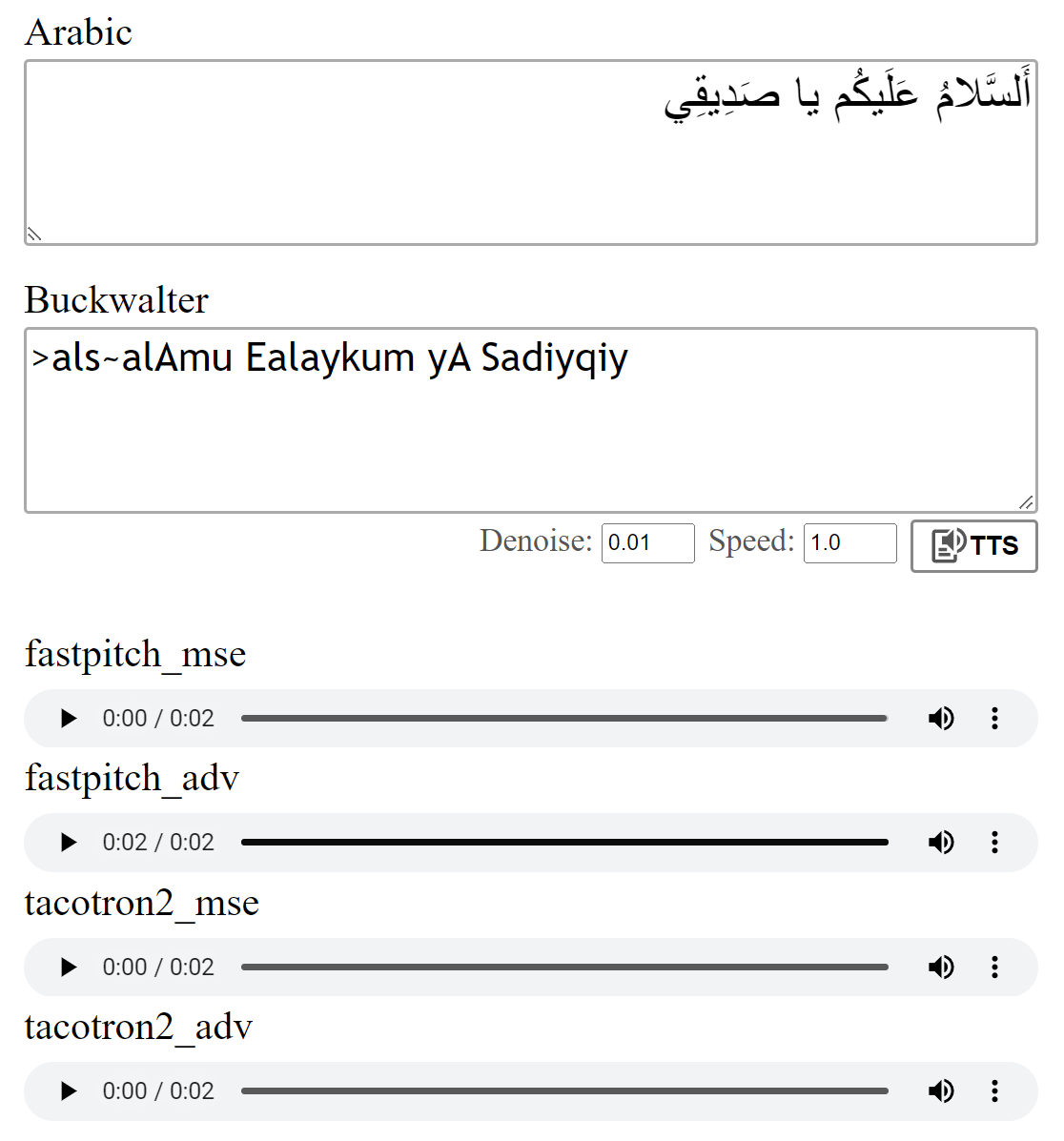Click the Speed value field
Image resolution: width=1064 pixels, height=1141 pixels.
point(849,543)
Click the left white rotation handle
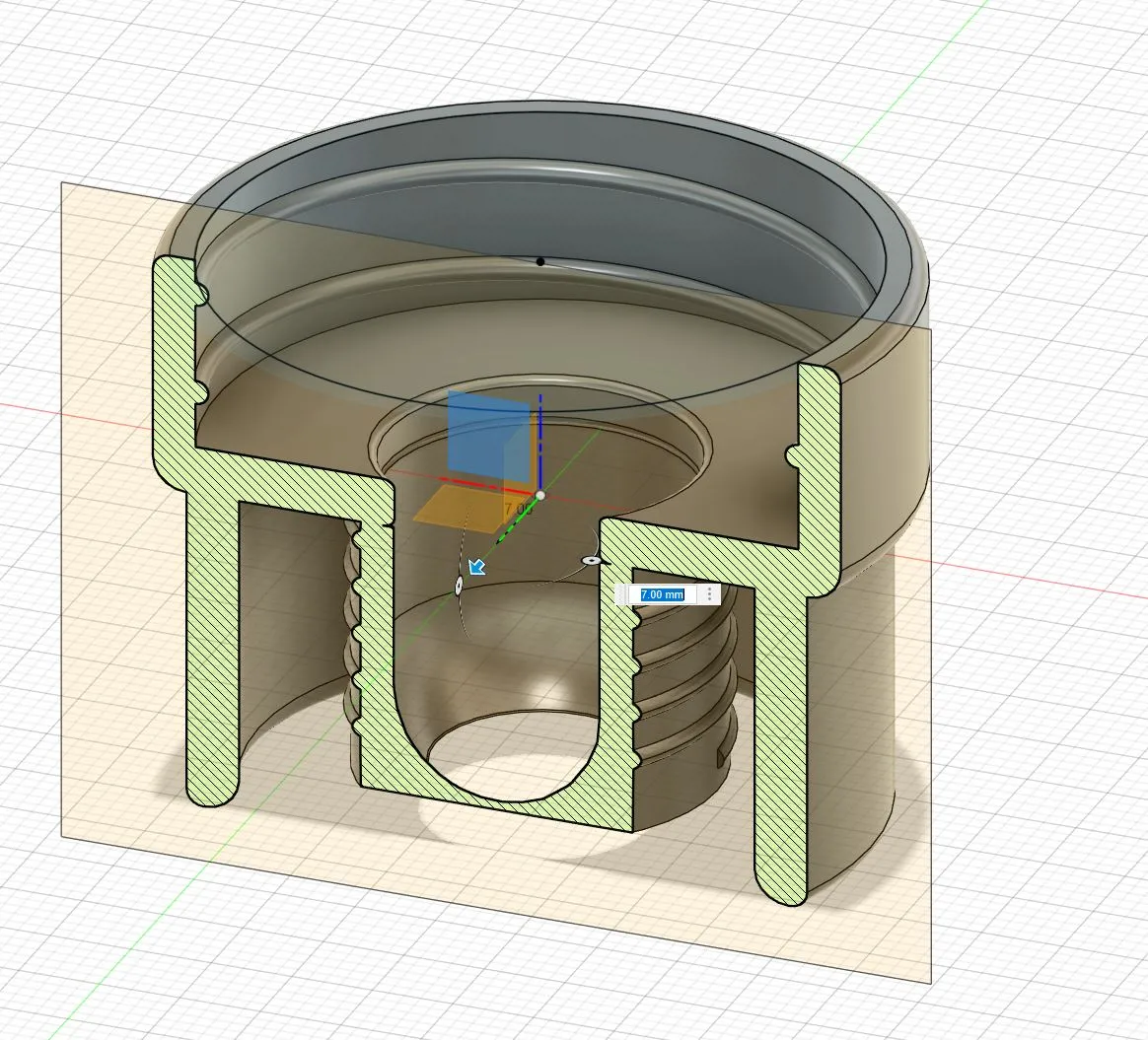 459,586
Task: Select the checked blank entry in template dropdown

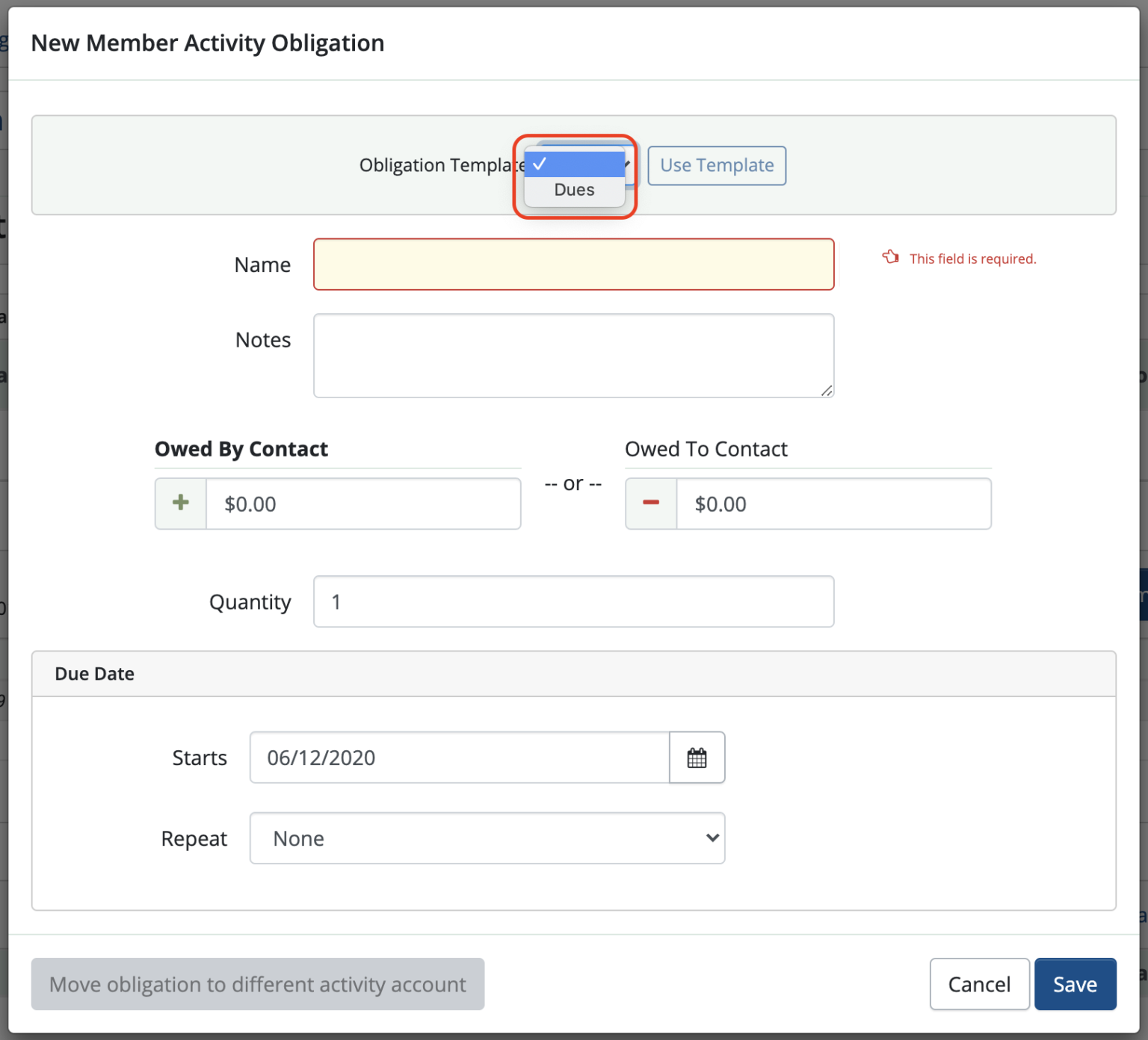Action: coord(573,164)
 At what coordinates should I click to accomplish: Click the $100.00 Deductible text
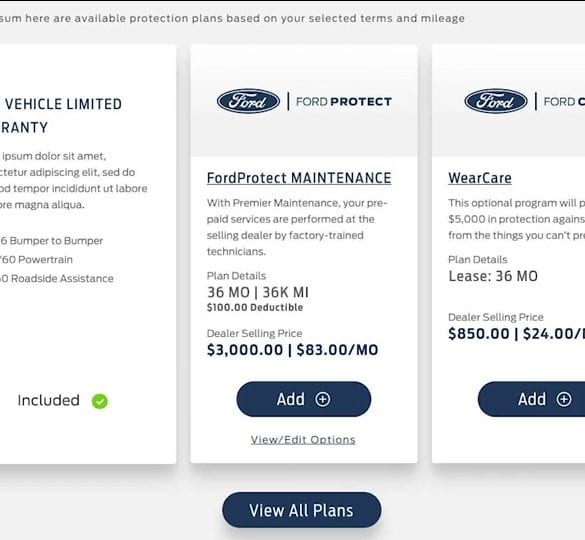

_EXERCISE DESCRIPTION:_ Excluding all pictures, output exactly the lines from the line containing "Task: Select the" through the last line of the entries above.

_TASK ANSWER:_
Task: Select the checked blank entry in template dropdown

Action: coord(573,164)
 At what coordinates should I click to accomplish: Click the $100.00 Deductible text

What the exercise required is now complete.